Both polls showed Democrats taking the lead in the Generic Congressional Ballot, a metric showing who voters generally feel they want to control the House and Senate. Gallup consistently measures it, and Democrats held a healthy lead throughout 2007 to the end of 2009, when the GOP started making gains and eventually led. The Republican high water mark was around election time in 2010, but it didn't last very long: early into 2011 Democrats surpassed them again, the data shows, and have opened up a lead. The newest rating is 51% in favor of a Democratic candidate versus 44% for a Republican one.
Gallup identified a possible reason for the drop in support for GOPers. From the report:
Gallup also asked registered voters how a Tea Party endorsement would affect their likelihood of voting for a congressional candidate. The effect is nearly 2-to-1 negative, with 42% saying they would be less likely to vote for such a candidate versus 23% saying they would be more likely. About a third say it would make no difference or are unsure.
A PPP(D)/Daily Kos poll showed similar results in a national poll conducted from August 4th to the 7th.
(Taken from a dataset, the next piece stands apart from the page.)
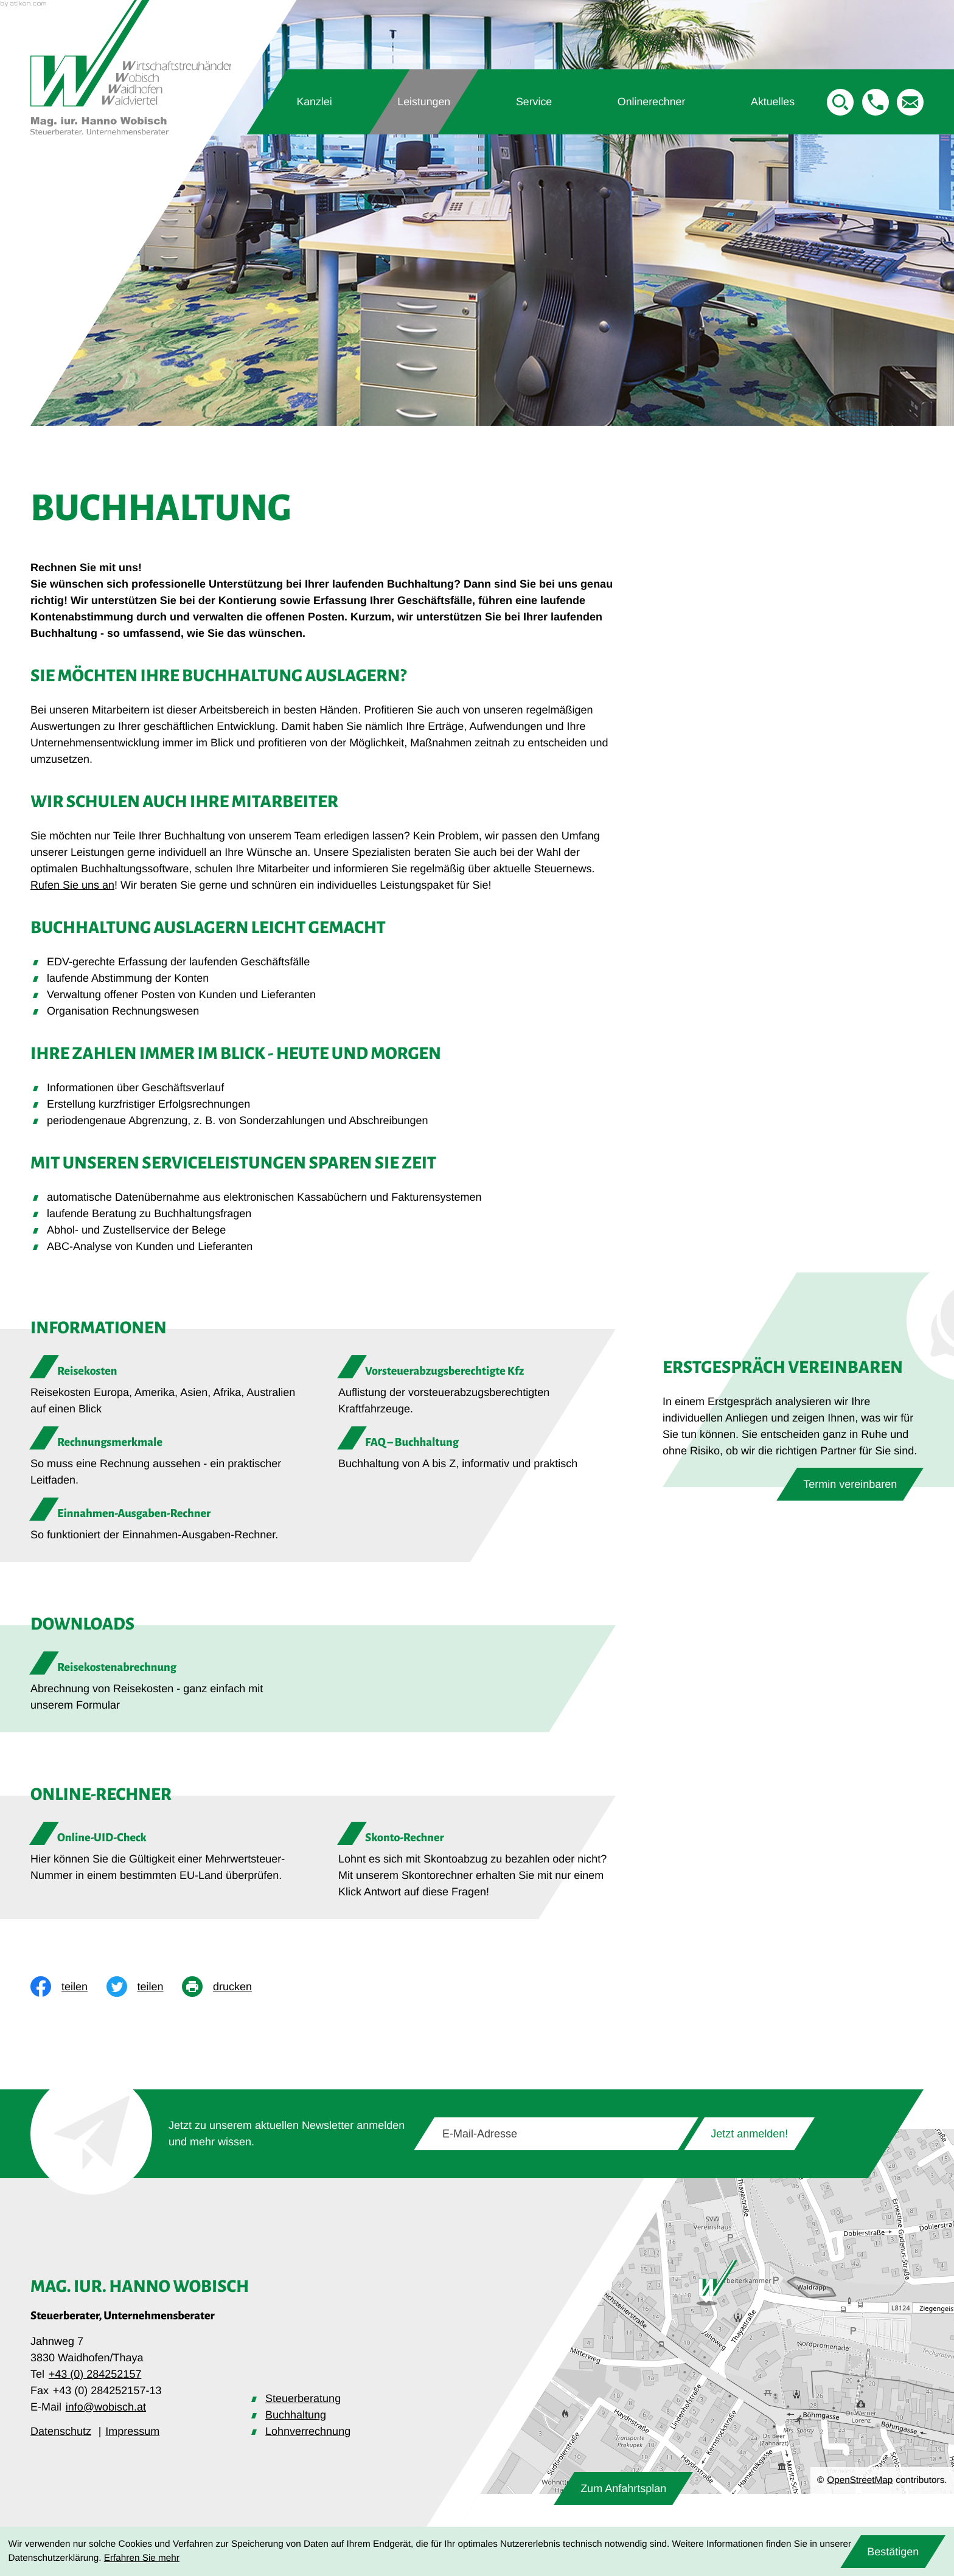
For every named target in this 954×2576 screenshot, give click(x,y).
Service (533, 101)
That poll showed a 47 - 40 break for Democrats, including a slight advantage with independent voters, 39 - 36.
The most recent Gallup poll used live telephone interviews with 1,319 American adults conducted from August 4th through the 7th, with a sampling error of four percent. The PPP/Kos poll was conducted at the same time using automated telephone interviews among 1,000 registered voters, with a margin of error of plus or minus 3.1 percent.